Professor Lucassen: I would ask why. What do you want to get from it? I would gear the conversation there. I would say that it might be an interesting sport to find out how your ancestors have migrated across the globe, but at the moment do not use it for anything else, with the exceptions perhaps that Matt has identified, where the NHS really does not provide something. Pre-conceptually and during pregnancy, there might be opportunities that are not available through the public sector at the moment.
Dr Hurles: The one area I forgot to mention when you asked the question about what the NHS does not do was pharmacogenetics. That is a key area; it has been robust science for many years, and very few health systems have worked out how to do it.
Professor Middleton: It is starting though.

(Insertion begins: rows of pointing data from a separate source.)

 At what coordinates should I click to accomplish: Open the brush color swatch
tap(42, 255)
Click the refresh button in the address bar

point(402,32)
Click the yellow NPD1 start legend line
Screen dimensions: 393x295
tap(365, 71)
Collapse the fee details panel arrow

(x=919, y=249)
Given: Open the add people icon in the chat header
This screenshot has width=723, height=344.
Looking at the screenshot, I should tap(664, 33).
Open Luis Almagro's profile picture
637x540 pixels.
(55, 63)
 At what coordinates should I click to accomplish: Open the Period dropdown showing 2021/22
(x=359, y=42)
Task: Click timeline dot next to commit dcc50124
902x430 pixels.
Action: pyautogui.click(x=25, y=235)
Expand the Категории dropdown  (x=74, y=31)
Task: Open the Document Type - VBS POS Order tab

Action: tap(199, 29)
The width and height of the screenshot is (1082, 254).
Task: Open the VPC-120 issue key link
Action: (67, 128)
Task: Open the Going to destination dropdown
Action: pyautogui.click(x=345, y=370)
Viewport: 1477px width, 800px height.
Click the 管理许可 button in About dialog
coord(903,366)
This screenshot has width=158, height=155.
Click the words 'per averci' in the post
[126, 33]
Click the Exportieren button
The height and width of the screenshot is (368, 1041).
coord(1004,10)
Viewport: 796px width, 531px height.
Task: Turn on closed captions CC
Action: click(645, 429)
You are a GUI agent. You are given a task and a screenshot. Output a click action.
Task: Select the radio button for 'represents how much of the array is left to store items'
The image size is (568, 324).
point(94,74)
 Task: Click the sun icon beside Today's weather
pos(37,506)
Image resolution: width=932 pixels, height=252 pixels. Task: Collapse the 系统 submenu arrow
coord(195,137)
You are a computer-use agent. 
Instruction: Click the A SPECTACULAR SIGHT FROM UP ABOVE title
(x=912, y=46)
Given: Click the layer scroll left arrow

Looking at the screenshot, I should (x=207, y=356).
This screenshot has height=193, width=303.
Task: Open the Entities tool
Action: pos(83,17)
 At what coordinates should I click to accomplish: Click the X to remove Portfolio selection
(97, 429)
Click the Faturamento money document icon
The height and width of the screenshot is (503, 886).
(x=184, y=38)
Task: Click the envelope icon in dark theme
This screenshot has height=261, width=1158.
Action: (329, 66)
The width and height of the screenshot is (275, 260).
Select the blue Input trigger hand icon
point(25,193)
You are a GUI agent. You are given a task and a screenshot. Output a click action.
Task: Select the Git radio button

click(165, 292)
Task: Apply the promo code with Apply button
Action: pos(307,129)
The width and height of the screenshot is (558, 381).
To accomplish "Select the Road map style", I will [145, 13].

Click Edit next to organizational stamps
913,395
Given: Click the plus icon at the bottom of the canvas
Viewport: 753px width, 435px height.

Dr Hurles: It is starting, but it is challenging. It would be quite reasonable for a member of the public to want to know whether they are likely to have a very severe response to drug X or not. Those kinds of traits, of having a severe response, are common; many people in this room will respond unusually to standard drugs at standard doses. That is one particular area that we need to keep a close eye on. The gap is not science but implementation.
Professor Middleton: My advice to a member of the public wanting to buy one of the commercial tests is to read the small print. In the small print, it will often clearly say, “We sell your data to other companies.” That is not immediately obvious in the marketing, and it is often the business model for those companies.
Professor Lucassen: And more is not always better. There is a tendency for companies to offer more and more either pharmacogenetic tests or disease-risk tests, and there is a sense as a consumer that the one that offers the most might be the best. But the predictor value goes down so much. It might be a pharmacogenetic test about a drug that you are unlikely ever to need. Those sorts of issues need much more clarification.
Chair: Excellent. Thank you very much indeed for your evidence this morning. It will help us to develop our inquiry, so I am very grateful.